M: Yes it stopped everything. All of our factories closed and they furloughed and they are not 100% up and running yet. Economically it’s a disaster. And we’re lucky because we’re small. It must be really frightening if you have even 50 employees. I consult for another company, and they are at 55 employees, and they’re pushing their collection to come out in July. And it just feels really weird. And we were lucky enough to say we’re going to wait till September because I don’t think people are going to feel ready to come out of a lockdown and think about buying big quantities and then having to do budgets and everything. So we decided to wait until September so we’re not so pressured at this moment, which is nice.
S: How are you guys spending your time in lockdown when you’re not working in Colville and when you’re not chained to your screens?

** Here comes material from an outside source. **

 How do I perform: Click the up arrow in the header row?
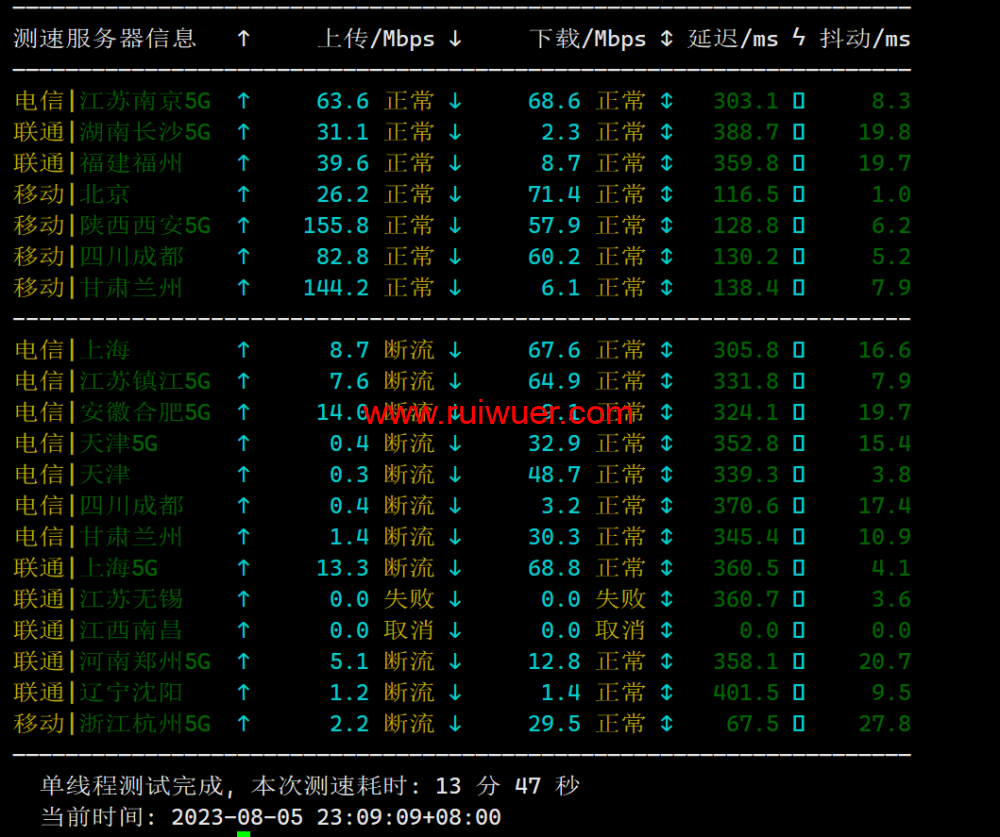coord(243,39)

L: Well, I am very lucky to have a garden. So lots of gardening and I feel very privileged to have a garden. Because I can’t imagine what it’s like to be somewhere where you can’t get out. I sorted out all my fabrics and that was very therapeutic actually. But mostly snipping and snipping and pruning and deadheading.
But Molly has got really creative!
M: Yes I have! I was knitting at the beginning for our knitting initiative. We asked people on Instagram to send us knitted squares that we will make into a quilt and auction, with proceeds going to Cadmi a women’s refuge in Milan. We had such a good response. A friend of mine, her mum and her auntie knitted 40 squares. It’s been incredible. We have squares from Australia, Japan, somebody knitted something in metal that came from New York. So that’s been keeping me busy and been really enjoyable. I love it. And it’s been great to have the time to reply to everybody and say thankyou. But people have actually thanked us too and I understand that now. I knitted when I was a kid but not recently so I had to teach myself again by watching YouTube videos and it’s unbelievable how meditative it is. I find it really hard to meditate, my brain is just too whirry. But knitting really makes you focus and empties your head and I really got into it and I now understand why people get addicted to knitting because it’s very methodic.
L: It’s going to be really amazing putting them altogether. I am so excited. All those colors and patterns together. It’s gonna be amazing, amazing.
M: And we have a woman in the north of Italy, who owns the knitwear factory we work with. And she was really sweet. She’s made all different crochet ones and she called and I didn’t want to say to her, can you find somebody to help us put it together because it’s going to be a lot of crochet knit together. And she offered to find somebody to help with that. I love that everybody came together to make it happen. An old school friend’s mum got in touch and said she was knitting away, it’s been so great, it’s been really humbling and just really nice.